Eine Weile geht so eine Unternehmenspolitik gut. Kurzfristig konnten Mehdorn und Grube dem System Bahn Geld entziehen und es beispielsweise in Großbritannien oder Übersee investieren. Aber mittelfristig zeigt sich, dass die beiden den Bogen überspannt haben. Sie haben mit ihrer Personal- und Infrastrukturpolitik die Basis des Unternehmens in Frage gestellt.
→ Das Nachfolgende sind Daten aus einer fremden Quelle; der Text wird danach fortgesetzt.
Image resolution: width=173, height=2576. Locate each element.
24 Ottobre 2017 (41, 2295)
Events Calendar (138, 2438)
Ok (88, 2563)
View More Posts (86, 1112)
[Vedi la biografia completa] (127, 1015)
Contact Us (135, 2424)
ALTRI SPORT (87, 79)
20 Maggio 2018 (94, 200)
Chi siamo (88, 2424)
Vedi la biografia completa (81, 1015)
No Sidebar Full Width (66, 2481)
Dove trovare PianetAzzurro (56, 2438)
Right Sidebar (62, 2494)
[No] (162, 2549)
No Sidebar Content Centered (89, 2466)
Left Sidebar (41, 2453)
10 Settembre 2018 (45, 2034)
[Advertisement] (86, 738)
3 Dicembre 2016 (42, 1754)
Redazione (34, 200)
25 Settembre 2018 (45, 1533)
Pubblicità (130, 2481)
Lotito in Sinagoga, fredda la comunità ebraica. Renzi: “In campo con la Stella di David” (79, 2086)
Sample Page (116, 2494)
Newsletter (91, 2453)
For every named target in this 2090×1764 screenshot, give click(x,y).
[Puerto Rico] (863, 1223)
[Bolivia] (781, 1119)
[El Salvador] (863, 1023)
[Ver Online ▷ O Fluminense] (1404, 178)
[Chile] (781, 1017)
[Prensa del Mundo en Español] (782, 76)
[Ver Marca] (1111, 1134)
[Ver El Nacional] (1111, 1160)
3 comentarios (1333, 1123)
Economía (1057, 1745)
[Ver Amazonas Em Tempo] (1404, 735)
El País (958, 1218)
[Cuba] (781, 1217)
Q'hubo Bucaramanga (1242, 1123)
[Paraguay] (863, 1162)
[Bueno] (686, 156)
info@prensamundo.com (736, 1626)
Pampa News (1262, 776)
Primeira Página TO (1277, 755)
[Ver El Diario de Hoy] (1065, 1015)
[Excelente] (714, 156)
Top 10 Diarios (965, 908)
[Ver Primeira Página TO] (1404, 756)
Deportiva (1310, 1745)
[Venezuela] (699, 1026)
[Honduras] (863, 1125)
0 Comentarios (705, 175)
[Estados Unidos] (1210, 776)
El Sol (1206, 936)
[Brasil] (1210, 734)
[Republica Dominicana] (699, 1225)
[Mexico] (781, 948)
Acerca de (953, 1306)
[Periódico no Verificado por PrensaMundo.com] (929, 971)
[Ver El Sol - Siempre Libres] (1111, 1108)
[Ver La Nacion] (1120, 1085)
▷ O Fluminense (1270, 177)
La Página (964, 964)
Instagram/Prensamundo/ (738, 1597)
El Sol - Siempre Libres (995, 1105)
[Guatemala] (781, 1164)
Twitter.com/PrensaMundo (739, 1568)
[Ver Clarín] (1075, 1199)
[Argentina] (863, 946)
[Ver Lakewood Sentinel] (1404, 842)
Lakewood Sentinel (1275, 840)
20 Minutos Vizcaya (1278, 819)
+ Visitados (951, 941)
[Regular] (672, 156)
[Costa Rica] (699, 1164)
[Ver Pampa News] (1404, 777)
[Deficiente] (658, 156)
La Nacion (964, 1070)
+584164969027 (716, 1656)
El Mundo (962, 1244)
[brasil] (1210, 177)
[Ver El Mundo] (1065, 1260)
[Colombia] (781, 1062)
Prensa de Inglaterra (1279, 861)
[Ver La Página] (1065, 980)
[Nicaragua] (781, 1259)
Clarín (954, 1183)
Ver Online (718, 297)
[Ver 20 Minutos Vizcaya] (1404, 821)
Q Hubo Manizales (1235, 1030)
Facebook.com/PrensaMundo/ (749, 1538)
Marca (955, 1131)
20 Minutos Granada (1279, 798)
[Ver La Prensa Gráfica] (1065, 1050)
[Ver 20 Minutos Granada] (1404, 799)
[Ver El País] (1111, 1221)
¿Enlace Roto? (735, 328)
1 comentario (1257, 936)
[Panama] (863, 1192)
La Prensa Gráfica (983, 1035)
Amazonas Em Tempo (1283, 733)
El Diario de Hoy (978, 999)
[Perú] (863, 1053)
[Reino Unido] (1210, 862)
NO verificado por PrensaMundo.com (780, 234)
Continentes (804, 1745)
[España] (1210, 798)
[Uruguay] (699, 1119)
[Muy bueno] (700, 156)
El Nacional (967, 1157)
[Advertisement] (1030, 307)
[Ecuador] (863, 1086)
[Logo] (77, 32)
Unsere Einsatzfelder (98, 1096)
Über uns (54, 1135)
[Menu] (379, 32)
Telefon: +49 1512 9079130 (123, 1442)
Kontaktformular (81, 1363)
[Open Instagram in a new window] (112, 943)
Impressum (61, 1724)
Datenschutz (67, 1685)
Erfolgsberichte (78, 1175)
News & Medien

Höchste Zeit umzusteuern. Eine neue Personalpolitik erfordert nicht nur mehr Fahrdienstleiter. Eine neue Personalpolitik sollte ganz oben im Konzern ansetzen: im Vorstand. Auch der alleinige Gesellschafter der Deutschen Bahn trägt Verantwortung. Verkehrsminister Peter Ramsauer muss endlich aus seiner Lethargie herauskommen und die Unternehmenspolitik spürbar begleiten. Er muss die Gemeinwohlinteressen des Bundes gegenüber der Bundesgesellschaft vertreten. Das würde allerdings einer kleinen Revolution im Hause Ramsauer gleichkommen.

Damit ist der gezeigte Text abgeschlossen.